More than 1,000 Palestinians, mostly civilians, and 42 Israelis, two of them civilians, have been killed since Israel launched the Gaza offensive.
About 5,900 Palestinians have been wounded in the 19 days of fighting, Gaza health officials say.
After the Hamas rockets were fired into Israel, many people in Gaza would now be bracing themselves for Israeli strikes, the BBC's Bethany Bell in Jerusalem reports.'Game-changer'
The original truce expired at 20:00 local time (17:00 GMT). Gazans had been using the pause to recover bodies and gather supplies.
A senior Israeli official told the BBC that the UN had requested a 24-hour extension to the ceasefire.
"At the first stage, the cabinet approved, in a phone vote, four more hours until midnight, in order to allow the cabinet to convene and discuss the UN's request," the official said.
"The IDF [Israel Defense Forces] maintains the humanitarian pause, during which, the IDF's activity to neutralise the [Hamas] tunnels will continue."
But Hamas spokesman Ehab el-Hussein told the BBC the extension had been rejected for several reasons.
He said Hamas had been asking for a complete stop to fighting with the end of the Gaza blockade.
He also accused Israel of using previous ceasefires to prepare more attacks, claimed that there had been truce violations during the day and stressed that the scale of the destruction caused by Israel's offensive had become apparent and was a "game-changer".
The IDF told the BBC that three mortars were fired from Gaza and hit Israel in the Eshkol regional council shortly after 20:00 local time. It also said three rockets were launched into Israel. Sirens have been sounding in Israel.
Hamas' armed wing, the Qassam Brigades, said they had fired five short-range and two longer-range missile into Israel.
After talks in the French capital, Paris, foreign ministers from the US, Turkey, Qatar and several European countries urged both sides to extend the truce.

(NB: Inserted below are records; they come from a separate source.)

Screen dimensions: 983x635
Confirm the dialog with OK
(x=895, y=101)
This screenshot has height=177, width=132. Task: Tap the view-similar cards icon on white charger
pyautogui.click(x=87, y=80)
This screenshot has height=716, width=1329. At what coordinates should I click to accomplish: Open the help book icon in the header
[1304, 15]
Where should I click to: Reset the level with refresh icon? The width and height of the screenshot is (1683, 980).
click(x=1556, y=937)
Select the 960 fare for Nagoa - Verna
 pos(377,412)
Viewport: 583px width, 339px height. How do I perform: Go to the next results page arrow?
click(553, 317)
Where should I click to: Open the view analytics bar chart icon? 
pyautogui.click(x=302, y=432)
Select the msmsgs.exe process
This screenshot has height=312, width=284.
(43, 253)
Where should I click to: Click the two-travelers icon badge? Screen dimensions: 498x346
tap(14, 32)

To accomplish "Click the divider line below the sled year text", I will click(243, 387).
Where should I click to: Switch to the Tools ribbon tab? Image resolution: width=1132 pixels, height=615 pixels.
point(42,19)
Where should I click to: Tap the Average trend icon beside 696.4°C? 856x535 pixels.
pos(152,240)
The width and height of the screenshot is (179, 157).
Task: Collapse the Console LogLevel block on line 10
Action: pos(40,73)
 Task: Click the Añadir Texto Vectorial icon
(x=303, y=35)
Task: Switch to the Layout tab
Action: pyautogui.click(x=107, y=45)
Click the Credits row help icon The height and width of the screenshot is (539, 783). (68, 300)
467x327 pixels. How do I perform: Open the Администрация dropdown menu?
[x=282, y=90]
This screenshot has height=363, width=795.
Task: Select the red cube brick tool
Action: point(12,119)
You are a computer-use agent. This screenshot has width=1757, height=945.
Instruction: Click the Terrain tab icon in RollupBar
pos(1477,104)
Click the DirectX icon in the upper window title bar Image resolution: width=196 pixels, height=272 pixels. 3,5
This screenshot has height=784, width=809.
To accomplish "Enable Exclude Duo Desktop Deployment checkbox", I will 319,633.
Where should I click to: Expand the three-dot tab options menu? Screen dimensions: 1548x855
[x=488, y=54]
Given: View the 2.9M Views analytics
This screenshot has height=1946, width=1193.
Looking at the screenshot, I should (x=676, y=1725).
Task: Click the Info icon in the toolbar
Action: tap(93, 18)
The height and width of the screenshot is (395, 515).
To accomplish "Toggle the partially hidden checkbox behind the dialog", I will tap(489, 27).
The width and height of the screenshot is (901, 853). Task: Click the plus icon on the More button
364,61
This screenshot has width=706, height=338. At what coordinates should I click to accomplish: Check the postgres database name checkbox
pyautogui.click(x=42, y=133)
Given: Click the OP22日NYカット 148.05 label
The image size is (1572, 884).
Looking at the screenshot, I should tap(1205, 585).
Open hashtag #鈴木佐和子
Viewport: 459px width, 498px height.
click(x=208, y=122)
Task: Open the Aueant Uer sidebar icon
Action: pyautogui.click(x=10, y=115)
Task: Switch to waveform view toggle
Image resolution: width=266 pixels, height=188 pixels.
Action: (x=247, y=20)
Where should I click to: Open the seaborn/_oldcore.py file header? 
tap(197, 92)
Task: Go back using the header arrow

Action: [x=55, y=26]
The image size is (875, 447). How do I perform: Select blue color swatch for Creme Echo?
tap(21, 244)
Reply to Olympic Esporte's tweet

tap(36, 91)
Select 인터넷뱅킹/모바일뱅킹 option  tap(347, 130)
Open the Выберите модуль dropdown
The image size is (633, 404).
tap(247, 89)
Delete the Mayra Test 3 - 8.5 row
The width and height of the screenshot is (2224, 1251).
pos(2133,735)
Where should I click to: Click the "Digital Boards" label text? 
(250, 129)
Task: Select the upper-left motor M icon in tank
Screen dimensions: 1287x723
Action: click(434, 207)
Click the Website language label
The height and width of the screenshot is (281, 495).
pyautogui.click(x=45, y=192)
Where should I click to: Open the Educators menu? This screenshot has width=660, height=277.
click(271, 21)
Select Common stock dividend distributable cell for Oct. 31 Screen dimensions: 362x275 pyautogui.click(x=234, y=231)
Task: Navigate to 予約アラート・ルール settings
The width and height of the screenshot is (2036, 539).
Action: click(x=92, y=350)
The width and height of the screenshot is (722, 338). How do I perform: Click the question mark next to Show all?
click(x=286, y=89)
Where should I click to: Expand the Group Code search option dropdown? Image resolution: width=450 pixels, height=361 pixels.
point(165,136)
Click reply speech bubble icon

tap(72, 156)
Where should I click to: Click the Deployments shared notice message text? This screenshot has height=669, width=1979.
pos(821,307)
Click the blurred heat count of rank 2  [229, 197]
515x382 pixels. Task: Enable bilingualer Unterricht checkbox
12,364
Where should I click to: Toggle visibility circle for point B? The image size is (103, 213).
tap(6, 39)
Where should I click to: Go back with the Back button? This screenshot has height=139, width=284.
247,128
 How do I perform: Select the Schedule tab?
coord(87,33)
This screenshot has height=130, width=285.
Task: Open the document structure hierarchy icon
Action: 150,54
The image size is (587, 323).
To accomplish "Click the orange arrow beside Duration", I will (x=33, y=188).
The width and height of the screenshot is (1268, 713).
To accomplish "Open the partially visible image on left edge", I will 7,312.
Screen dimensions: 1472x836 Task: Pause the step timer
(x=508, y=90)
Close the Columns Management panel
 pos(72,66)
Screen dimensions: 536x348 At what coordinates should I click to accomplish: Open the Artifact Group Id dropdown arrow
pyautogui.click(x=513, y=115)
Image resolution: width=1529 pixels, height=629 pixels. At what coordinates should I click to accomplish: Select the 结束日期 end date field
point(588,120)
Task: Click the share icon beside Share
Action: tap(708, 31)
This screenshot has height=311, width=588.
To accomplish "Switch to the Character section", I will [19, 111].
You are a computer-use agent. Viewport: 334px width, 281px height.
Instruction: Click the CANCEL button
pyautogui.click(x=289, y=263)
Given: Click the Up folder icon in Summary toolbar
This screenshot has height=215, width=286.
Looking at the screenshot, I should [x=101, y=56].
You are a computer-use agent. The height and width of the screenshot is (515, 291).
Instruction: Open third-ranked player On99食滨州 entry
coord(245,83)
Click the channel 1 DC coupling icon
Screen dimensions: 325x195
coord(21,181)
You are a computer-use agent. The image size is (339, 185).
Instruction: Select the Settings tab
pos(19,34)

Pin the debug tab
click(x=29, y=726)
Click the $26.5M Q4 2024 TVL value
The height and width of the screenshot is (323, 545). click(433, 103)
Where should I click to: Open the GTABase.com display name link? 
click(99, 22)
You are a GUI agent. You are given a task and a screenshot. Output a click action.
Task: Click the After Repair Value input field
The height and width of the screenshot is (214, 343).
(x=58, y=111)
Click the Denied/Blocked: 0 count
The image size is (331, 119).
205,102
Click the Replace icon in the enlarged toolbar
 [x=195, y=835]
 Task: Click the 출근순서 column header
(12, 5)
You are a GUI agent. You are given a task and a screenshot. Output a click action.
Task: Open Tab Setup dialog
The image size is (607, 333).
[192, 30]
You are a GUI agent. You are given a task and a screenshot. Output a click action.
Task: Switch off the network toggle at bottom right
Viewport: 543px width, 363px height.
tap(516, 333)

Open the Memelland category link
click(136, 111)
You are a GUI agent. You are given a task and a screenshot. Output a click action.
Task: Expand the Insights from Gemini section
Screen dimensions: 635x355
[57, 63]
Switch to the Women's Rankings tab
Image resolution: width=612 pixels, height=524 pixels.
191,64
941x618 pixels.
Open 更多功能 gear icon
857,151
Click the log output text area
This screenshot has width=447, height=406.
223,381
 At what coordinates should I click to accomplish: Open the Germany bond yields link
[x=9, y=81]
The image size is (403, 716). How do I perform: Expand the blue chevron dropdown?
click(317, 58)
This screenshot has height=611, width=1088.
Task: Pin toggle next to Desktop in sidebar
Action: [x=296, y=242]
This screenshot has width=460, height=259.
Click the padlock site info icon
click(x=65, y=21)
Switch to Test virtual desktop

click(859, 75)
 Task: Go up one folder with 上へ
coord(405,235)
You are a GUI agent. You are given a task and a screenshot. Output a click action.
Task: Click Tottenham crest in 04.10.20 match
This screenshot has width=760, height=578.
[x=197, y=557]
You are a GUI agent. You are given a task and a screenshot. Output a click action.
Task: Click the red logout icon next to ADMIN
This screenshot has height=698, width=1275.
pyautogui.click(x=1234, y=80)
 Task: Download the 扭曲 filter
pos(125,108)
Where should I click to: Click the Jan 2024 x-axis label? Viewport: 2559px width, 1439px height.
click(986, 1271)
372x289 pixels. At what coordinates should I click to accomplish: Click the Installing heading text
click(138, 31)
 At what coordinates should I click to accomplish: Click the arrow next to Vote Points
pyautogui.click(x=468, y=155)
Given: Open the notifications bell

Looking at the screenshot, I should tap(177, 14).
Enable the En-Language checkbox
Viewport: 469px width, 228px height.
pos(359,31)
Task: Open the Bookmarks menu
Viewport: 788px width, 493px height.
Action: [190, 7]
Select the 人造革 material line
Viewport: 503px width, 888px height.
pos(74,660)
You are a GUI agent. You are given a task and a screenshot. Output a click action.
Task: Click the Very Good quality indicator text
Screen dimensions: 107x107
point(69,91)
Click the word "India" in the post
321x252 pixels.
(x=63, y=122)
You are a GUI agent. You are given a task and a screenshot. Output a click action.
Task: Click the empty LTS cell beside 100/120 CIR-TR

UK Foreign Secretary Philip Hammond told the BBC it was vital to get "the ceasefire to roll over... again and again, until we've established the level of confidence that allows the parties to sit round a table to talk around the substantive issues".
In other developments:
- Some 5,000 pro-Palestinian protesters rallied in Paris; about 50 were arrested during clashes with police
- Thousands took part in a protest in London against Israel's military campaign in Gaza
- The UK's Department for International Development (Dfid) said it would send £2m ($3.39m) of additional assistance to the UN Relief and Works Agency (Unrwa) in Gaza
- Egypt said it had summoned Turkey's highest-ranking diplomat in the country over comments made by Turkish leader Recep Erdogan. In an interview on Thursday, Mr Erdogan said Egypt did "not have a sincere approach to the Palestine issue" and described Egypt's president as a "tyrant"
Israel launched its military offensive with the declared objective of stopping Hamas firing rockets from Gaza into Israel.
It also began a ground offensive on 18 July, saying it was necessary to destroy tunnels dug by militants to infiltrate Israel.